─── Supplied entries ───

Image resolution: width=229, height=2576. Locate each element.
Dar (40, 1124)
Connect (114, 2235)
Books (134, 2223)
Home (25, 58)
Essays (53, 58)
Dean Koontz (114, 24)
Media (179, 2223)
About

───

What is expected: Quote all of the records above word for word, line by line.

Task response:
Image resolution: width=229, height=2576. Locate each element.
Dar (40, 1124)
Connect (114, 2235)
Books (134, 2223)
Home (25, 58)
Essays (53, 58)
Dean Koontz (114, 24)
Media (179, 2223)
About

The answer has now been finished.